The data of Tejas train run by IRCTC is not available in a transparent manner so it is difficult to comment on. It is, however, known that after the novelty of smart hostesses and add-on services wore off, the patronage had started going down before the Covid pandemic stopped all passenger train operation. The data should indeed be shared with all bidders to help them make a competent offer.

No rail system in the world has such heavy cross-subsidization of passenger services by freight earnings. IR earns 55 paise for every rupee spent on passenger services. No such luxury would be available to concessionaires. We must look at all these experiences and then draw a model more suited for India. I doubt if this has been done yet. There are rail travel models which have given tough competition to air, for example, Frankfurt to Köln and Madrid to Barcelona, with such travel time that flights on these routes almost disappeared.

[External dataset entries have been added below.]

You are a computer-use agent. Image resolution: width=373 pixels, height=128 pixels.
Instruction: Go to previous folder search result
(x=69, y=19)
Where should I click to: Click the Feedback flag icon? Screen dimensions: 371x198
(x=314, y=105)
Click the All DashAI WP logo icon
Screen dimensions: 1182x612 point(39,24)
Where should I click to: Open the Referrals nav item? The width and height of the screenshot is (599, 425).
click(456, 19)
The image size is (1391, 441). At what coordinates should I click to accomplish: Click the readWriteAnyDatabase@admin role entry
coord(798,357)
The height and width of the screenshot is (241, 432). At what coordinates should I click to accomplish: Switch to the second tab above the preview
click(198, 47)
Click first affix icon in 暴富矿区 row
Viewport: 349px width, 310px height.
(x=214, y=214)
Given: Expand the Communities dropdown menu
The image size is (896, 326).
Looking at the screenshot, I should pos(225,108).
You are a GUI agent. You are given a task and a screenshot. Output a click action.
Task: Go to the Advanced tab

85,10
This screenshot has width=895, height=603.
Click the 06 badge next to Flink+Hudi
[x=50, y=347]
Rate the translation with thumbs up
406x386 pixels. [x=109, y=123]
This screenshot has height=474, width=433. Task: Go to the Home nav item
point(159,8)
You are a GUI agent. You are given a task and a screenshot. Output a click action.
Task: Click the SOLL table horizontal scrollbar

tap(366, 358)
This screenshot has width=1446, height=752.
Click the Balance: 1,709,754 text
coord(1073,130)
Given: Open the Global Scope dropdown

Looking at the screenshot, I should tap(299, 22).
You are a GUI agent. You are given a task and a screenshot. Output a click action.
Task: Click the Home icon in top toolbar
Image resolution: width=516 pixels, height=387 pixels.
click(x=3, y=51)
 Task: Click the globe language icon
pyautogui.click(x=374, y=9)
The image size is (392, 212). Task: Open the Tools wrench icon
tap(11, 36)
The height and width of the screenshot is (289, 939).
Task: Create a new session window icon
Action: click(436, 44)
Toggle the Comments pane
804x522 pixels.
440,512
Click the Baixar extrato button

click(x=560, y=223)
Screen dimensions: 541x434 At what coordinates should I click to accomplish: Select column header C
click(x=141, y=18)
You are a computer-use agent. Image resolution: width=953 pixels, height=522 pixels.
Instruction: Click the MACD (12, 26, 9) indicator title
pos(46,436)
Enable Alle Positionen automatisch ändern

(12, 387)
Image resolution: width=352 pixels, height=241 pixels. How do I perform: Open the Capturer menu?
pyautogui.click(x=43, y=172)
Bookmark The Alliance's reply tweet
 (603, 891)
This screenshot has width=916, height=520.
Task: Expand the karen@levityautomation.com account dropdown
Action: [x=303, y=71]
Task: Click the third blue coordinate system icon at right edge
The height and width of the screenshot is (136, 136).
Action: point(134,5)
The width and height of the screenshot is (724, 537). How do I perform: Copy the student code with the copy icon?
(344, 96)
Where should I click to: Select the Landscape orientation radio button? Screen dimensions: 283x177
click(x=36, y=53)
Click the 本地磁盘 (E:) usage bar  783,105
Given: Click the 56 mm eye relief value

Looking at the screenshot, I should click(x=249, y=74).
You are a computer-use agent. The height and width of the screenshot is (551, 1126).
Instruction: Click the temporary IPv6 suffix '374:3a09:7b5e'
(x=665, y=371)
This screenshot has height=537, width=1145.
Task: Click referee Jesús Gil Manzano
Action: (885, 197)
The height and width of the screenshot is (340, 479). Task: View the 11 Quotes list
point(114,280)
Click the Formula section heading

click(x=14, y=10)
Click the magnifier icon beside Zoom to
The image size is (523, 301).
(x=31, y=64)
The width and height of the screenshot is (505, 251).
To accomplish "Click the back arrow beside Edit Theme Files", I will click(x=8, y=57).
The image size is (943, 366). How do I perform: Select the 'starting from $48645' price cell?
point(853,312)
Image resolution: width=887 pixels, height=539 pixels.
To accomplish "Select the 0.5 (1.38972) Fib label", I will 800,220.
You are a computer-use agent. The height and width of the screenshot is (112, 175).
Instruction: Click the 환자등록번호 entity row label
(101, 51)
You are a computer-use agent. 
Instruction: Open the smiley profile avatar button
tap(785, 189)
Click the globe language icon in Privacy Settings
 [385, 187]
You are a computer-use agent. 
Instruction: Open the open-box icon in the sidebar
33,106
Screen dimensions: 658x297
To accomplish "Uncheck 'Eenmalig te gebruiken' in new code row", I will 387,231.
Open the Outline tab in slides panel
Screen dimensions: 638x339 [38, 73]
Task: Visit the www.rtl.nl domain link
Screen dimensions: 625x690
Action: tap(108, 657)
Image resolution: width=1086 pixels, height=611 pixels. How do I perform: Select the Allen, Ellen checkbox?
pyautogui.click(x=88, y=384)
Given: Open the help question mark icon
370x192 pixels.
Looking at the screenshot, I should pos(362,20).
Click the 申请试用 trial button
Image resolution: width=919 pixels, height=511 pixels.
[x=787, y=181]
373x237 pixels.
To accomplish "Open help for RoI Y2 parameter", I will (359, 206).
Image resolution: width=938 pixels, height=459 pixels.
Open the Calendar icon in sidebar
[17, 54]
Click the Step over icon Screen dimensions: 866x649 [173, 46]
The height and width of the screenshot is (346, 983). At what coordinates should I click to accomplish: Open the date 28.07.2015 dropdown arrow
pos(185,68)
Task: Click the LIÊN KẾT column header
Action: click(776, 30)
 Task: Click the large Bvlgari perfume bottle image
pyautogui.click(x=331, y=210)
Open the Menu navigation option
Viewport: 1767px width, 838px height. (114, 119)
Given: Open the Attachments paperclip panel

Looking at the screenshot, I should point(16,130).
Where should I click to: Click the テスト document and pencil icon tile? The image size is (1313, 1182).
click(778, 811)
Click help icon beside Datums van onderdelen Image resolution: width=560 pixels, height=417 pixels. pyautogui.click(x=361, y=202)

This gives the operator, be it private or state-run a good leeway to charge handsome fares and sustain itself comfortably. Privatization of trains is a right step towards improving efficiencies in train-running but this right step would better be a baby step. It has unfortunately, or perhaps unwittingly, been announced by IR itself as a panacea; something that would bring in a quantum jump in technology, punctuality and services and therefore the sights have been set at an unattainable level. It appears today that IR would look after it leaps. The term world-class travel experience is being bandied about freely whereas the reality is that private trains may bring in only improved on-board and support services. But there is enough time as prospective bidders ready themselves. It is time that the issue be approached afresh in a pragmatic way such that it promises to be a win-win for IR, the prospective concessionnaires and the travelling public.